"""

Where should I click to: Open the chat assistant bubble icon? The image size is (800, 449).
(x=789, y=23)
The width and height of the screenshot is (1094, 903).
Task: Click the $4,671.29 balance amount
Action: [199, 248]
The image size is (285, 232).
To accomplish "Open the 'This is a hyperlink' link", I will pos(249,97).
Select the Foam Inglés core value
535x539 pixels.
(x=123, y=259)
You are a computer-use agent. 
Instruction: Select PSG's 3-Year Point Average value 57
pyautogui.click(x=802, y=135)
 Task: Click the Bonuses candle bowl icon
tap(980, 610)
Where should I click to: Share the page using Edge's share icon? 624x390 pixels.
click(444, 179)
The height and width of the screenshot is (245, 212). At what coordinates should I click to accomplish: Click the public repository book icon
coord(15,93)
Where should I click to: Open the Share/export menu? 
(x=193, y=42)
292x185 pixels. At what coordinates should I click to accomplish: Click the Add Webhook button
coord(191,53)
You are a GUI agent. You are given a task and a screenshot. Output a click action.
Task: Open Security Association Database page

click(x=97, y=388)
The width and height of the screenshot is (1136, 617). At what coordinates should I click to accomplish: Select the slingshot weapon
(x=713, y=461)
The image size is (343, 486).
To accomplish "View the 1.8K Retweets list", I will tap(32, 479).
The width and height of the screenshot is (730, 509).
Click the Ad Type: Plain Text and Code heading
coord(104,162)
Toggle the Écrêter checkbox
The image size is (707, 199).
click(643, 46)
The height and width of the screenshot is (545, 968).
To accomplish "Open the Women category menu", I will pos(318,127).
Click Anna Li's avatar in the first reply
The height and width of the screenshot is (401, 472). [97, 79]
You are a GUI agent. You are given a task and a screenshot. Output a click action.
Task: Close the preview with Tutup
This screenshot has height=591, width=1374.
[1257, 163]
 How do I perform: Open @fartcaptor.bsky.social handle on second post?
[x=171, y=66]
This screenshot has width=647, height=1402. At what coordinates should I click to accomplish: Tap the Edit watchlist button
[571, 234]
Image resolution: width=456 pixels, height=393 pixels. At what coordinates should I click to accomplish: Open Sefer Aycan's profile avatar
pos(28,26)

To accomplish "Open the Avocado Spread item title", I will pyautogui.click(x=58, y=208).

"""

● **Task objective**:
Rewrite the entire listing, putting "Where do I click to complete" in place of every "At what coordinates should I click to accomplish" and keeping everything else the same.

● **Completed task**:
Where should I click to: Open the chat assistant bubble icon? The image size is (800, 449).
(x=789, y=23)
The width and height of the screenshot is (1094, 903).
Task: Click the $4,671.29 balance amount
Action: [199, 248]
The image size is (285, 232).
To accomplish "Open the 'This is a hyperlink' link", I will pos(249,97).
Select the Foam Inglés core value
535x539 pixels.
(x=123, y=259)
You are a computer-use agent. 
Instruction: Select PSG's 3-Year Point Average value 57
pyautogui.click(x=802, y=135)
 Task: Click the Bonuses candle bowl icon
tap(980, 610)
Where should I click to: Share the page using Edge's share icon? 624x390 pixels.
click(444, 179)
The height and width of the screenshot is (245, 212). Where do I click to complete: Click the public repository book icon
coord(15,93)
Where should I click to: Open the Share/export menu? 
(x=193, y=42)
292x185 pixels. Where do I click to complete: Click the Add Webhook button
coord(191,53)
You are a GUI agent. You are given a task and a screenshot. Output a click action.
Task: Open Security Association Database page

click(x=97, y=388)
The width and height of the screenshot is (1136, 617). Where do I click to complete: Select the slingshot weapon
(x=713, y=461)
The image size is (343, 486).
To accomplish "View the 1.8K Retweets list", I will tap(32, 479).
The width and height of the screenshot is (730, 509).
Click the Ad Type: Plain Text and Code heading
coord(104,162)
Toggle the Écrêter checkbox
The image size is (707, 199).
click(643, 46)
The height and width of the screenshot is (545, 968).
To accomplish "Open the Women category menu", I will pos(318,127).
Click Anna Li's avatar in the first reply
The height and width of the screenshot is (401, 472). [97, 79]
You are a GUI agent. You are given a task and a screenshot. Output a click action.
Task: Close the preview with Tutup
This screenshot has height=591, width=1374.
[1257, 163]
 How do I perform: Open @fartcaptor.bsky.social handle on second post?
[x=171, y=66]
This screenshot has width=647, height=1402. Where do I click to complete: Tap the Edit watchlist button
[571, 234]
Image resolution: width=456 pixels, height=393 pixels. Where do I click to complete: Open Sefer Aycan's profile avatar
pos(28,26)

To accomplish "Open the Avocado Spread item title", I will pyautogui.click(x=58, y=208).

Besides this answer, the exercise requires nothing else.